Date of Award


Degree Type


Degree Name

Doctor of Philosophy



Major Professor

Faye V. Harrison

Committee Members

Benita J. Howell, Handel Kashope Wright, Mariana Leal Ferreira


Gated communities throughout the Sea Islands of South Carolina, Georgia, and northern Florida represent a postcolonial attempt at reinventing the plantation of the white imagination. Upon these contested landscapes, incompatible, historically transmitted epistemologies result in an ongoing power struggle between money and memory. Gullah/Geechee communities, descended from enslaved West and Central Africans whose exploited labor made world capitalism a social reality, inherited these islands at Emancipation and became self sufficient, isolated communities. A century later, the development of Sea Pines on Hilton Head Island, South Carolina would begin a trend of encroachment that has steadily gained momentum into the twenty first century.

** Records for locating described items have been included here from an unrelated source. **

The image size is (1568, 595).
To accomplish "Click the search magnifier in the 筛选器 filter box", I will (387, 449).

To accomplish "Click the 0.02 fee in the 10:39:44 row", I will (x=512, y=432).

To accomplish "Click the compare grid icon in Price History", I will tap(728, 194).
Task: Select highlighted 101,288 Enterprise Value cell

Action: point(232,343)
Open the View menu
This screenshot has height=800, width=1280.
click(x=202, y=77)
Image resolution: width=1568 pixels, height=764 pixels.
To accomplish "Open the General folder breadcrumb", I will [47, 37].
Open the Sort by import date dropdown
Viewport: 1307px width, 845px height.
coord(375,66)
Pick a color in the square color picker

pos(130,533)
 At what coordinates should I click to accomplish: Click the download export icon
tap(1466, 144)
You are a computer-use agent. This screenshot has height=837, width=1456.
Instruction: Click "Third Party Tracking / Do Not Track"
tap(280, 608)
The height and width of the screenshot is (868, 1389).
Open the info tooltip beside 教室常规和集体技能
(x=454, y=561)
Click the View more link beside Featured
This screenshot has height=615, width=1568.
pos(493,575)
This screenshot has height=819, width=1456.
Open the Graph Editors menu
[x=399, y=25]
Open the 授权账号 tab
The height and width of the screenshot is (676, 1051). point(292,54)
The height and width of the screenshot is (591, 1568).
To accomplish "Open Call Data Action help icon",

Within this cultural and political economy of racism, the Gullah have experienced overwhelming exploitation of their sociocultural institutions, resulting in land loss, economic and political marginalization, and forced acculturation that violate their universal human rights. This ongoing struggle against coloniality connects the Gullah to other diasporic communities encountering varying predicaments of white racism, couched in rhetorics of difference. Their response embodies an African spirit of resistance and survival that has brought them thus far.

The spatial segregation of the Sea Islands has been accompanied by a romanticized reinterpretation of the "Old South" and the Lowcountry plantation. For the Gullah, this practice has translated into a reinvention of history that denies the collective memories intimately linking them to these recently appropriated spaces. This type of power-mediated use of space for purposes of exclusion reinforces a system of white privilege, thereby mapping racialized social inequalities onto the physical and cultural landscape.

This critical ethnographic analysis is a contribution to African Diaspora studies, framed within a reflexive political economy. Theoretically and methodologically, the findings of this research seek to contribute to five specific areas of anthropological inquiry: the anthropology of racism and race making as sites of cultural and political-economic struggle; the anthropology of space and place; critical interrogations of power, particularly as power relates to the production of knowledge and inventions of history; whiteness as the contemporary manifestation of coloniality; and experimental methods of ethnographic inquiry.